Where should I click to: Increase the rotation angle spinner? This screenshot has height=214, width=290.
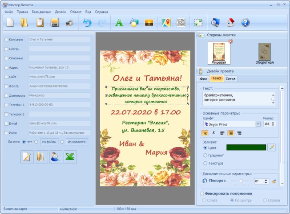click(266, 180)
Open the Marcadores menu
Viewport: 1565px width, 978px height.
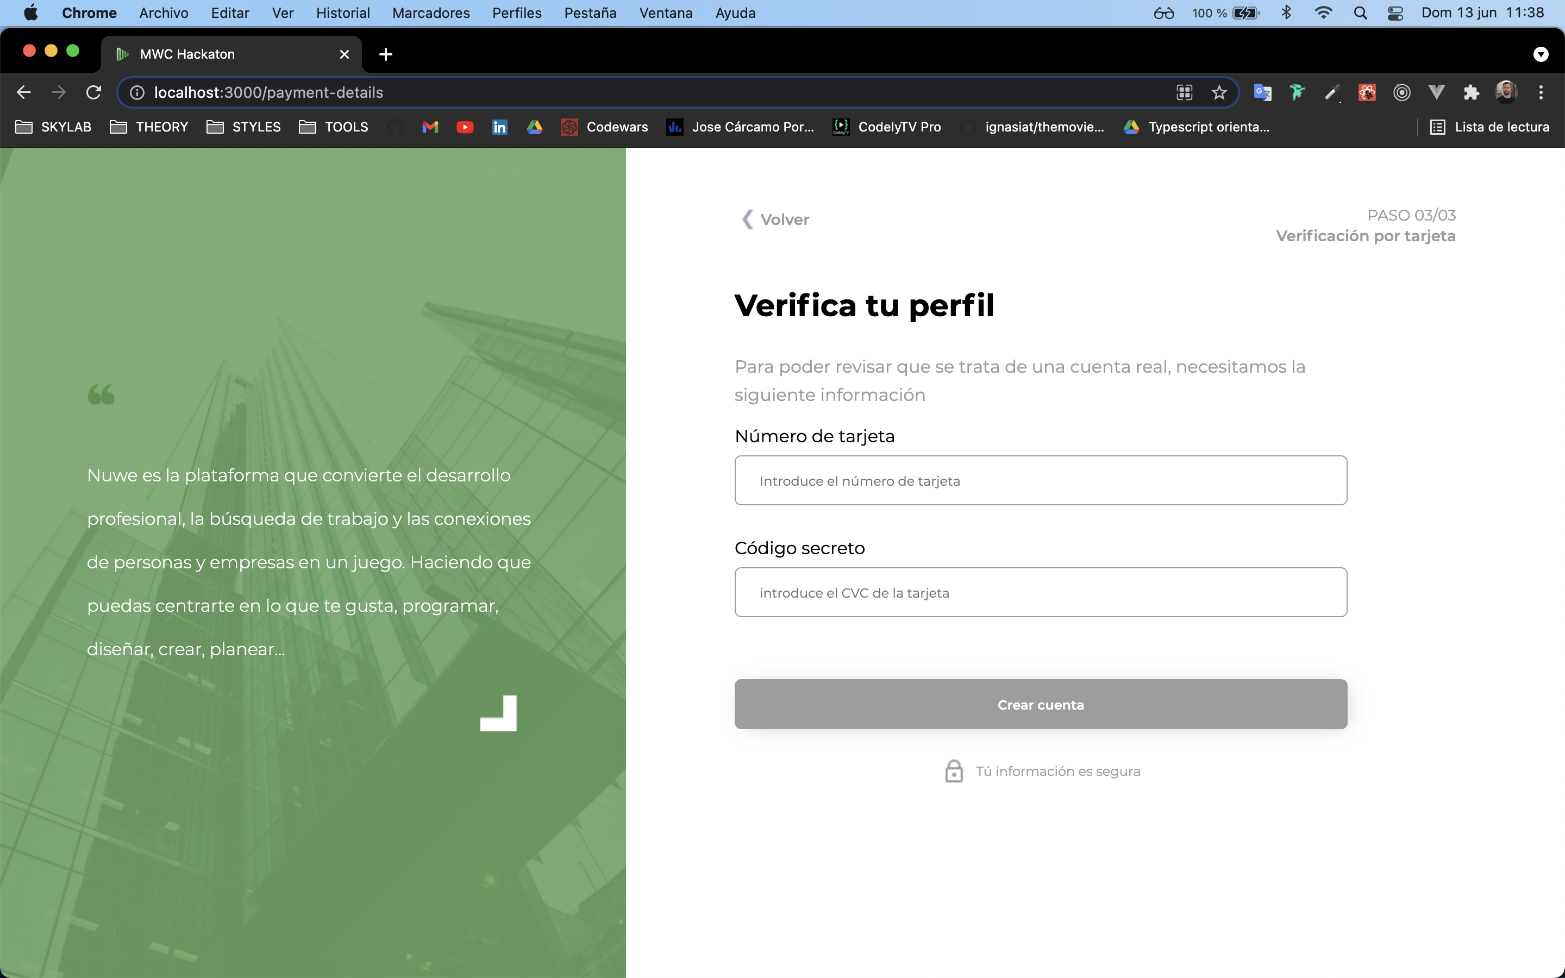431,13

_____

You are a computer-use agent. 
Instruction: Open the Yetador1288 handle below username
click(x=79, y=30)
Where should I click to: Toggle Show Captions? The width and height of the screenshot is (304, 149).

_____

## STATED GOAL
Locate every line in the items above that contains the string "Where" and copy each such line in full.

## FINAL RESULT
Where should I click to: Increase the rotation angle spinner? This screenshot has height=214, width=290.
Where should I click to: Toggle Show Captions? The width and height of the screenshot is (304, 149).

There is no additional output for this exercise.